Our neighbor at our Airbnb apartment was a Hasidic Jew (complete with sidelocks); the community garden next door to our apartment was a gathering place for Puerto Rican men who played dominos every evening. Our Uber drivers were named Juan, Abu, Pablo, and Gennadly. The preacher at First Presbyterian Church in Brooklyn Heights was a black, gay woman; the people whose fireworks party Ed and I crashed on the roof of our building were all 20-somethings. As we walked around town, I heard conversations in French, German, Chinese, Spanish and a dozen other languages. We sang from an African American hymnal on Sunday morning. We ate at a Jewish deli, a German beer garden, an Italian cafe and an American Steakhouse. Talk about a melting pot of sights, sounds, smells, and tastes!

Shaoting was excited to be in America. She hadn't slept in days, but didn't want to slow down for a moment. We looked at her list and decided to divide and conquer. In addition to her list of sights, Shaoting wanted to try New York pizza, bagels, and cheesecake.

Mary greeted Shaoting on Wednesday night and they ordered pizza. Check. The next morning, Ed and I took a crack-of-dawn flight and showed up at Mary's office, just as Mary and Shaoting were getting off the morning train from Brooklyn. We headed 'round the corner to a deli for bagel and lox -- and later that day we stopped in Little Italy for cheesecake. Check. Check.

While Mary worked, we visited the 9/11 Memorial and took a ride to the 107th floor of One World Observatory. Check and check. We then took the Staten Island Ferry past the Statue of Liberty. Check. We rendezvoused with Mary, and she and Shaoting walked across the Brooklyn Bridge (while Ed and I sat on a park bench to people watch). Check.

Shaoting's list was getting shorter. The next morning we met Jack's college roommate, Matt, for breakfast at Russ & Daughters Cafe. While this particular cafe was not on Shaoting's list, it definitely was on mine. It did not disappoint. So, check.

Mary, Shoating and Matt at Russ & Daughters Cafe
Ed and Shaoting caught a metro up to Central Park (check), visited the Metropolitan Museum (check) and Times Square (check), while Mary, Matt and I visited the new Whitney Museum and then walked the High Line in the meatpacking district.

At "America is Hard to See" exhibit at the new Whitney Museum
Shaoting was off to Chicago on Saturday morning, with a nearly completed check list. We said our farewells and then headed back into Manhattan, meeting up with Mary at the Union Square Green Market, with a side trip to the Strand Bookstore and some other miscellaneous shopping.

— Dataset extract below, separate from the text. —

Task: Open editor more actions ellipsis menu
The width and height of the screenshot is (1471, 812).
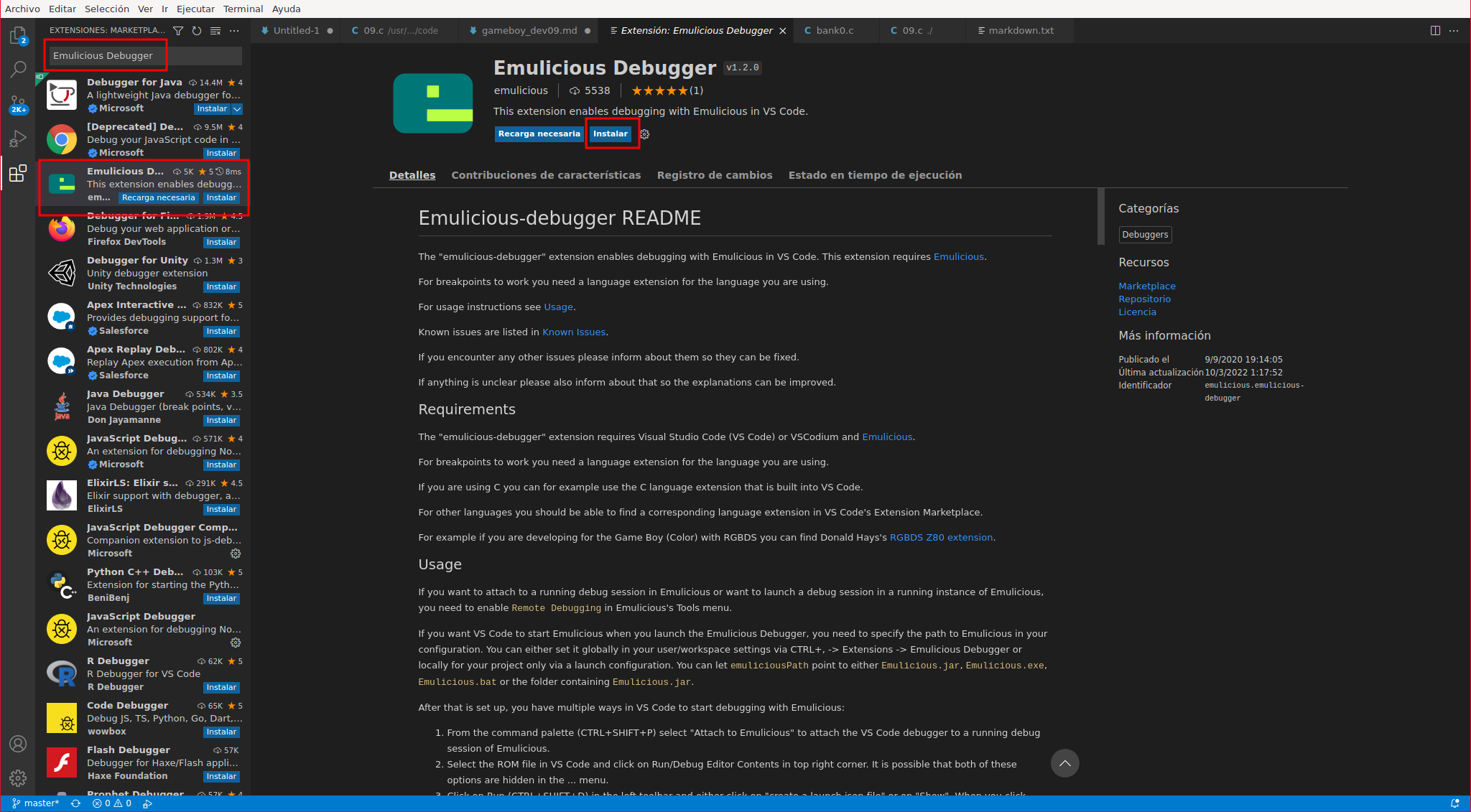Action: [x=1454, y=31]

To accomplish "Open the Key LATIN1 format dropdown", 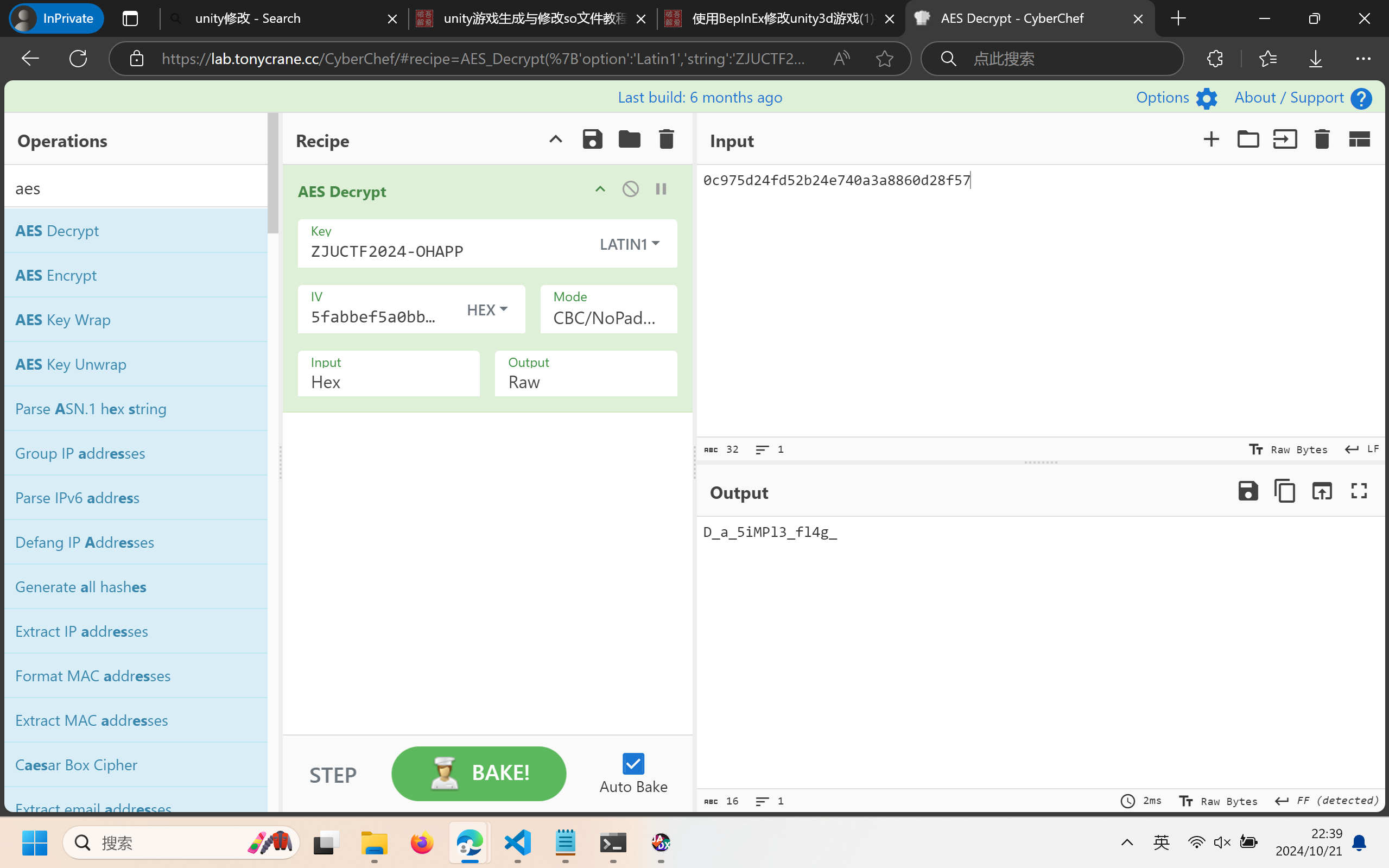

Berries at Union Square Green Market

Ice cream on a summer night at Louie G's.
View from our roof top of men playing dominoes. 
Ed and I crashed a party on our rooftop to watch the fireworks over Manhattan. My iphone just didn't capture the beauty. 
Photograph by Barry Yanowitz, used under a Creative Commons license.
Sunday morning we met Mary at First Presbyterian Church in Brooklyn Heights. The beautiful old church was the most diverse one I've ever attended and they made us feel welcomed. After church, we had brunch in the neighborhood before saying our goodbyes to Mary and heading to the airport.

So we are now back at Farm Dover with memories of a wonderful weekend. I miss Mary already.

1 comment:

  1. I miss Mary, too! What a great post on a beautiful visit. You made me see all those places (and taste the cheesecake).